Edit: but if they wanted to pay me a lot of money, I’d definitely be willing to discover that it improved my performance.
I see. Some of their claims also argues that many people chest breath instead of belly. I for one does this sometimes, and tgen take some deeper breaths to get back on track. But i guess that would still not be the limitimg factor as that would be the heart? But if the lungs couæd oxygenate more blood wouæd that not help too?

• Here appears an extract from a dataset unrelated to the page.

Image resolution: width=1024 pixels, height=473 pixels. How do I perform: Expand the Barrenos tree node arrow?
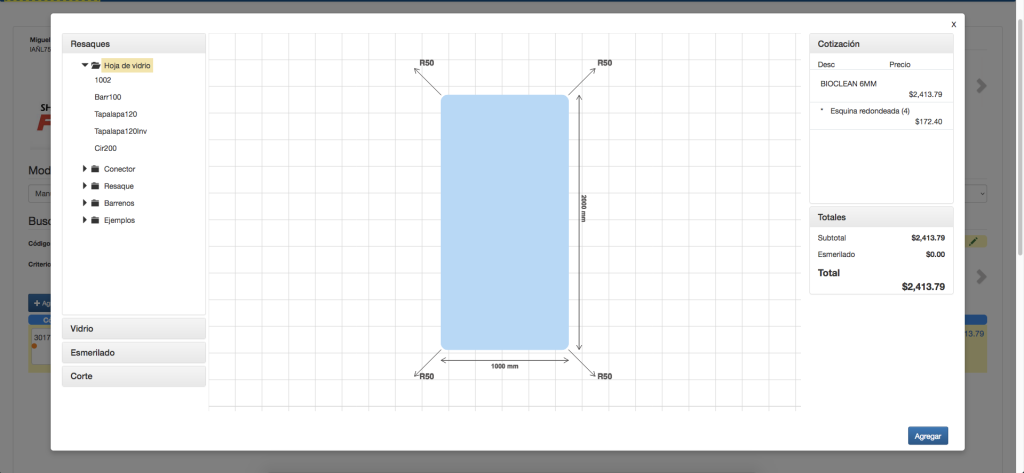pos(85,203)
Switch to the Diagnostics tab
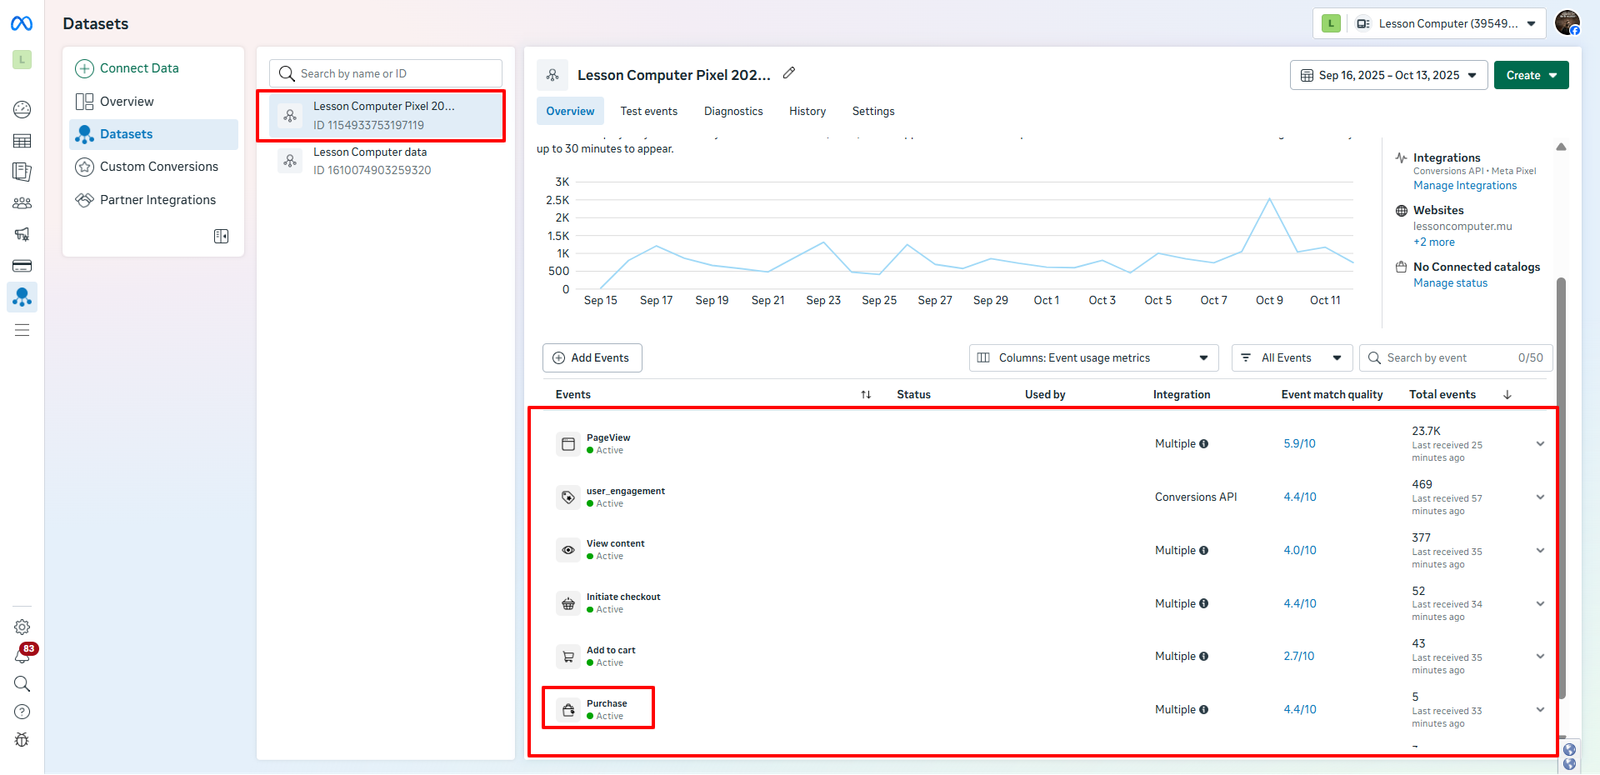Image resolution: width=1600 pixels, height=775 pixels. pos(733,111)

Well, first, more robust inspiratory and expiratory muscles would not contribute to increased blood oxygenation, unless we literally could not move air in and out fast enough. And that doesn’t appear to be the case at all (in normal healthy humans), insofar as performance or arterial blood oxygenation is concerned. However, if arterial oxygenation was a limiting factor (i.e., in low oxygen-pressure systems at maximal exercise, which are really only experimental conditions), lung variables of interest would be oxygen diffusion capacity and blood transit time in the alveolar capillary system. Neither of those would be influenced by more highly trained inspiratory/expiratory muscles. But yeah, in the real world of healthy humans, we don’t think that arterial oxygen saturation limits performance, and ventilatory capacity certainly does not.
Edit: as long as nothing has changed in the last 10 years, the consensus among exercise physiologists is still that VO2 max is primarily limited by cardiac output. That is, the maximal amount of blood that your heart can move in a given amount of time. And that’s usually expressed in liters per minute.